#### Required action:
For the word "computer", search the records and show each line in which it occurs.

#### Dataset entries:

* * * * * * *

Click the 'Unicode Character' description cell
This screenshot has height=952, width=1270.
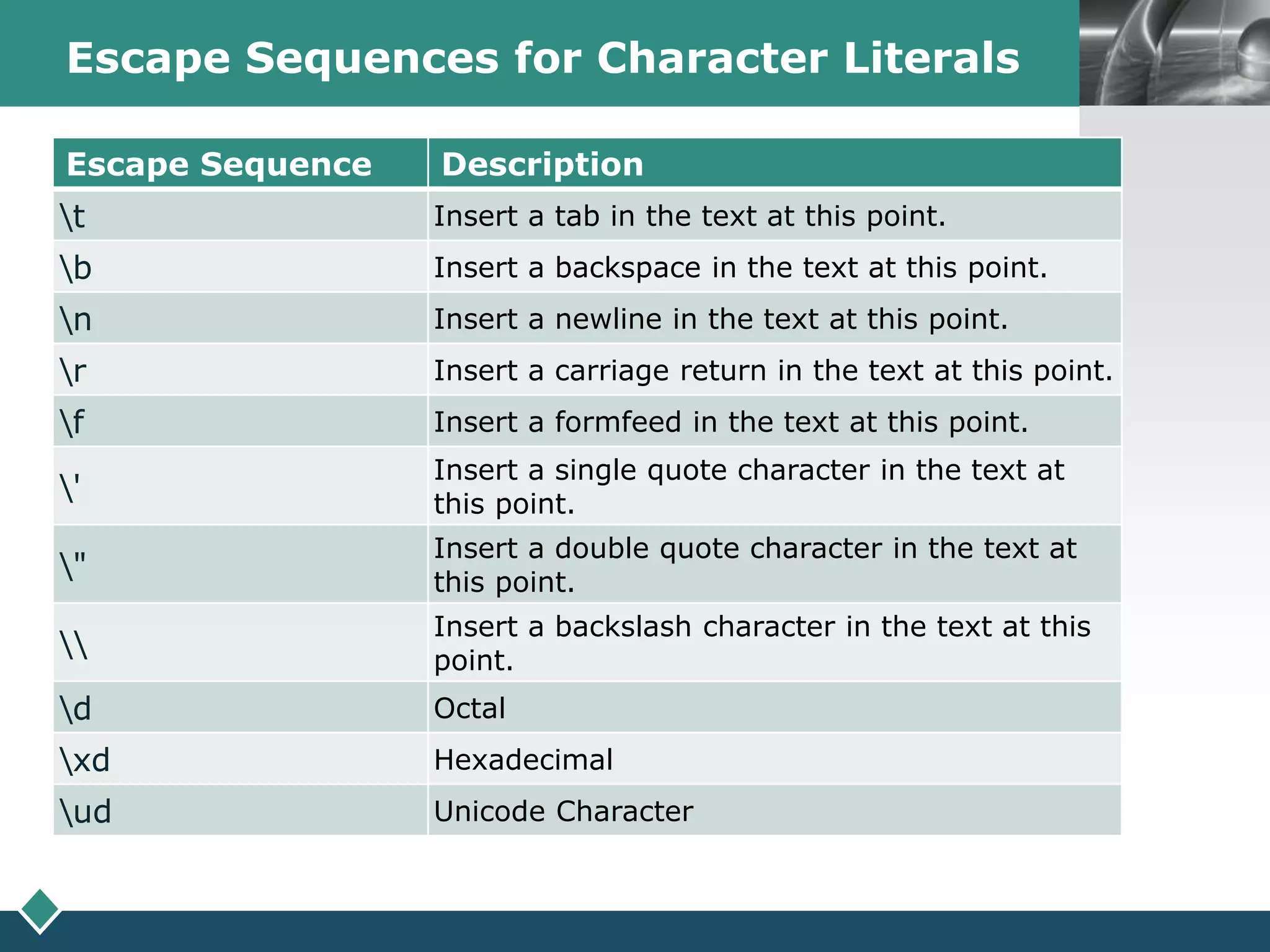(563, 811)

* * * * * * *

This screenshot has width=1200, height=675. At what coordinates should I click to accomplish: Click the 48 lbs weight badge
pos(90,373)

* * * * * * *

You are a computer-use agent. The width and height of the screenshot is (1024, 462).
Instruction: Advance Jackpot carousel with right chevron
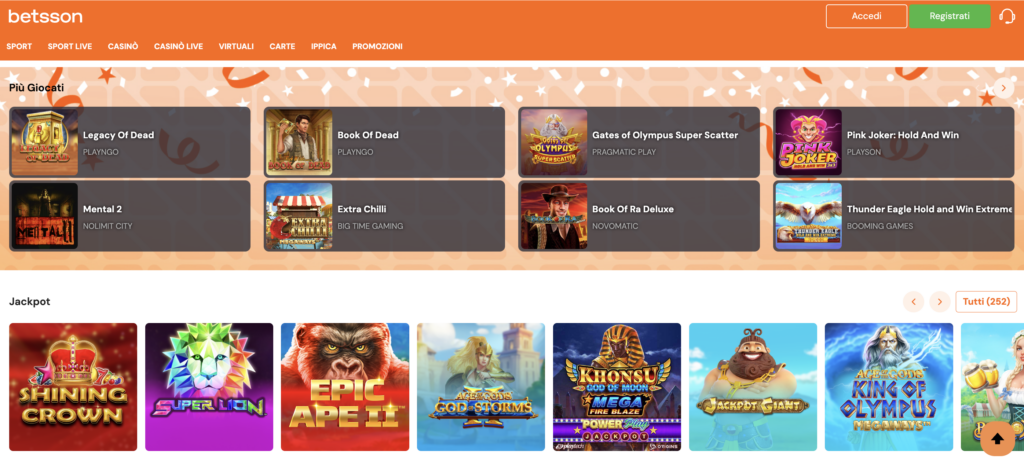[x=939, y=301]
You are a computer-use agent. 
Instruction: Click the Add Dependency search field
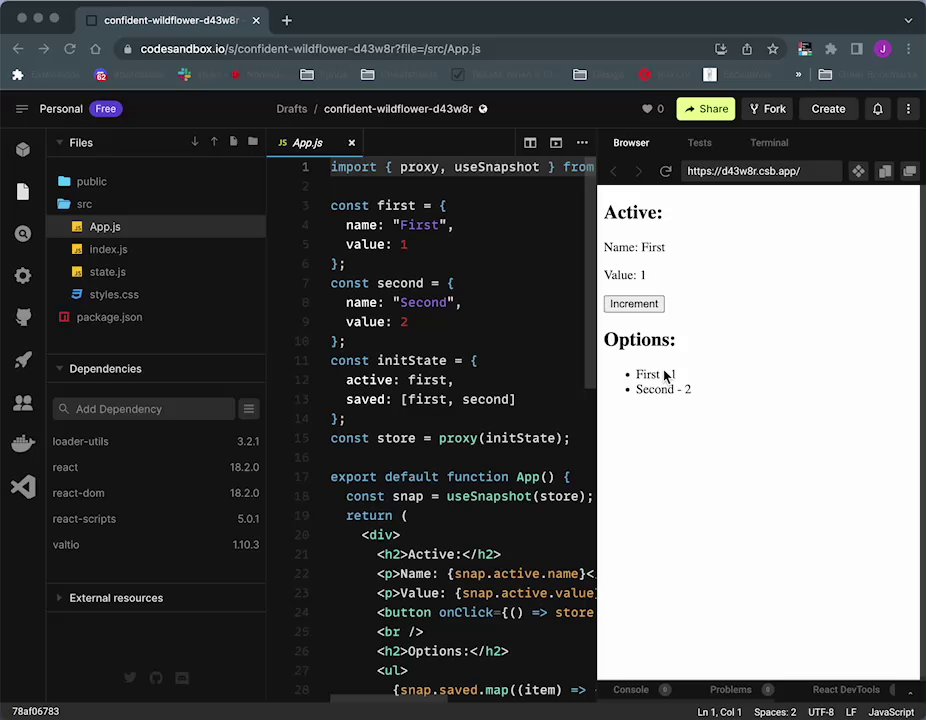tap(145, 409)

* * * * * * *

#### Output of the task:
You are a computer-use agent. The width and height of the screenshot is (1024, 462).
You are a computer-use agent. 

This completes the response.